*DESCRIPTION OF THE TASK*: Nothing less than an exact copy of all the records is required.

*Collected data*:
+--

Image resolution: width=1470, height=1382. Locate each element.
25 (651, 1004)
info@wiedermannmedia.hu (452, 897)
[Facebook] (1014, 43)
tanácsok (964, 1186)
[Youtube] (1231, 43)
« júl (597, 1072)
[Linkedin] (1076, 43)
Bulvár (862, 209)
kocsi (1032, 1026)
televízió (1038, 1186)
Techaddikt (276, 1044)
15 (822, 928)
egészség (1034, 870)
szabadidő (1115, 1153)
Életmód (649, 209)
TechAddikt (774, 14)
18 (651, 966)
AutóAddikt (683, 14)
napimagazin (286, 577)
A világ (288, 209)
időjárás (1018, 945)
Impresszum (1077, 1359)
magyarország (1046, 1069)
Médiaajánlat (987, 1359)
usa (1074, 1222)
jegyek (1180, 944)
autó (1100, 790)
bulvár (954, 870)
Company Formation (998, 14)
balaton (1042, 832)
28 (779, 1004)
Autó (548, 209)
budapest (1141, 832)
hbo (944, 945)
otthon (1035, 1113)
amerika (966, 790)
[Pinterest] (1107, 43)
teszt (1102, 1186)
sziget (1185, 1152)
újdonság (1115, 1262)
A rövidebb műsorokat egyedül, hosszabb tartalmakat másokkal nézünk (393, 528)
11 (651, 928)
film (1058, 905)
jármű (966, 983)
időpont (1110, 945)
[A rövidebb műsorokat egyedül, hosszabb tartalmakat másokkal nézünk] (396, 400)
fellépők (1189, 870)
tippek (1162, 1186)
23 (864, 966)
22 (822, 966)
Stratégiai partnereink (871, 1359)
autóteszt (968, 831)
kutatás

+--

*TASK SOLUTION*:
Image resolution: width=1470, height=1382. Locate each element.
25 (651, 1004)
info@wiedermannmedia.hu (452, 897)
[Facebook] (1014, 43)
tanácsok (964, 1186)
[Youtube] (1231, 43)
« júl (597, 1072)
[Linkedin] (1076, 43)
Bulvár (862, 209)
kocsi (1032, 1026)
televízió (1038, 1186)
Techaddikt (276, 1044)
15 (822, 928)
egészség (1034, 870)
szabadidő (1115, 1153)
Életmód (649, 209)
TechAddikt (774, 14)
18 (651, 966)
AutóAddikt (683, 14)
napimagazin (286, 577)
A világ (288, 209)
időjárás (1018, 945)
Impresszum (1077, 1359)
magyarország (1046, 1069)
Médiaajánlat (987, 1359)
usa (1074, 1222)
jegyek (1180, 944)
autó (1100, 790)
bulvár (954, 870)
Company Formation (998, 14)
balaton (1042, 832)
28 (779, 1004)
Autó (548, 209)
budapest (1141, 832)
hbo (944, 945)
otthon (1035, 1113)
amerika (966, 790)
[Pinterest] (1107, 43)
teszt (1102, 1186)
sziget (1185, 1152)
újdonság (1115, 1262)
A rövidebb műsorokat egyedül, hosszabb tartalmakat másokkal nézünk (393, 528)
11 (651, 928)
film (1058, 905)
jármű (966, 983)
időpont (1110, 945)
[A rövidebb műsorokat egyedül, hosszabb tartalmakat másokkal nézünk] (396, 400)
fellépők (1189, 870)
tippek (1162, 1186)
23 (864, 966)
22 (822, 966)
Stratégiai partnereink (871, 1359)
autóteszt (968, 831)
kutatás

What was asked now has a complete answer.